In the Danish film “A Taste of Hunger,” Carsten (Coster-Waldau) and his wife, Maggi (Katrine Greis-Rosenthal), hunger for great food and an even bigger Michelin star to validate their achievement and secure their restaurant’s future success. The movie moves back and forth through time, split into chapters from their sweet beginning to a sour betrayal, and the heated climax when all of the elements come together.
The opening is delicious, with Carsten crafting a true work of culinary art under Maggi’s admiring eye, so beautiful and carefully plated we can almost smell it through the screen. She eats it, praising his combination of all five tastes but suggesting that maybe they should present them unassembled so customers can put them together themselves; also she has an idea about lighting for their new restaurant that would make it more elegant and romantic.

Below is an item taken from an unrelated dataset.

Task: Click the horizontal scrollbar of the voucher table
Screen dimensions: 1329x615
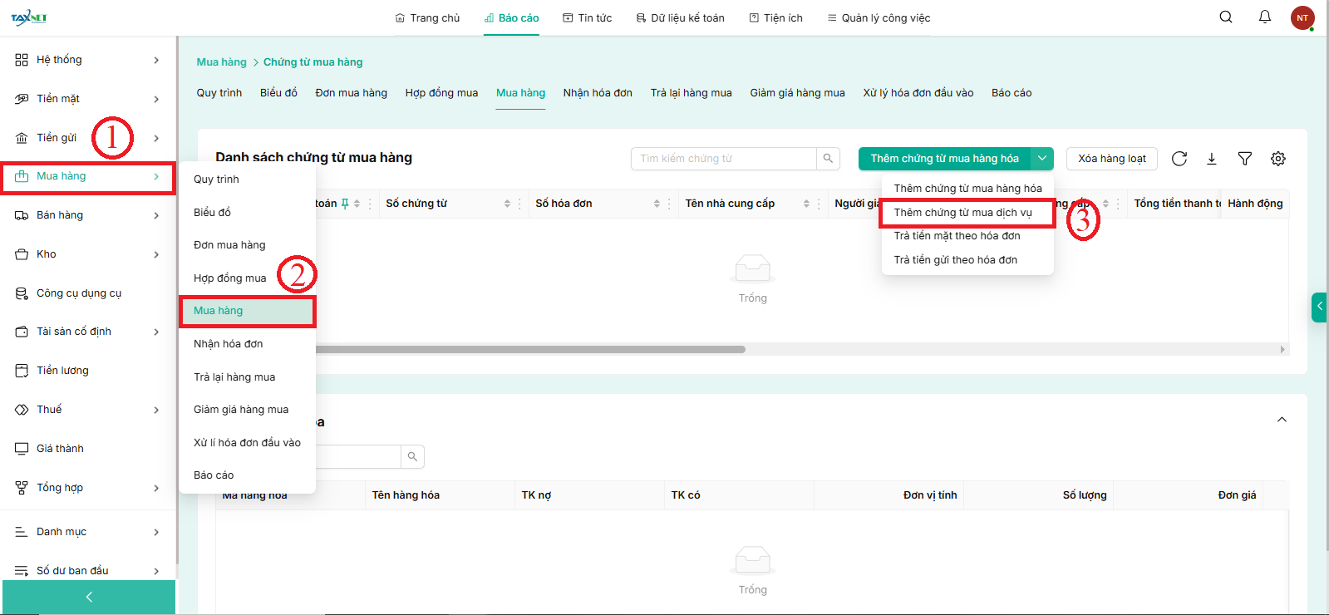Action: coord(530,350)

Then there’s Sweet, a flashback to the night they met when he was catering a party and she was a guest who wandered into his kitchen. The couple’s immediate connection is palpable in these early scenes and still evident years later as one night in their restaurant they’re about to share a private moment so intimate that the only interruption they’ll allow forces him to scramble back to the kitchen: There is “a solo diner.” They’re convinced he’s the secret Michelin scout they’ve been waiting for; everything must be perfect.
But something goes wrong with their signature dish. Catastrophe! Without that Michelin star, says Carsten: “We will lose everything.” So Maggi races off into the night, promising to somehow find the mystery solo diner even though she doesn’t know who or where he is and make him give them another chance.

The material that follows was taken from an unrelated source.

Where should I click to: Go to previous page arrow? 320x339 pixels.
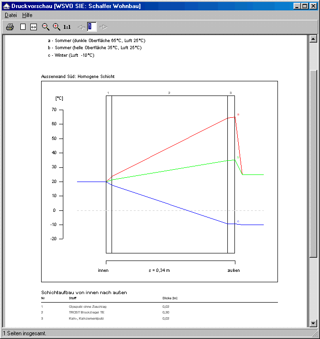pyautogui.click(x=81, y=27)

She has a second reason to panic. She’s intercepted a message to Carsten telling him his wife loves someone else. We go back in time for Sour, when her affair began. This is also where the recipe for “A Taste of Hunger” goes from haute cuisine to just cuisine. The hors d’oeuvre had all these delicious details that made you want more; but once we get into the main course, it becomes less satisfying.
As Maggi frantically runs around Copenhagen trying to find the solo diner and the source of the message (which sets off more flashback chapters labeled Salt, Fat, and Heat, though they’re less and less accurate as categories and illuminating as revelations), what fueled this story in the beginning passion for food, dream, each other doesn’t feel so lively anymore when we learn all about its ingredients.

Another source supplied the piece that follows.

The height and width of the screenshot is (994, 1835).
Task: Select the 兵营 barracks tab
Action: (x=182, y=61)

During the first part of the movie, Coster-Waldau and Greis-Rosenthal are at their best as we watch them fall in love, start a restaurant together, and see how much they still mean to each other in the present; trying to make the most of stolen moments alone. However, nothing after that is as alive.
The amount of conflict that happens during this story does not match up with its intended emotional impact it just feels flat. What’s more is that these flashbacks get choppier and more distracting. Maggi’s deconstruction of Carsten’s dish was better for the restaurant than deconstructing the plot for this film.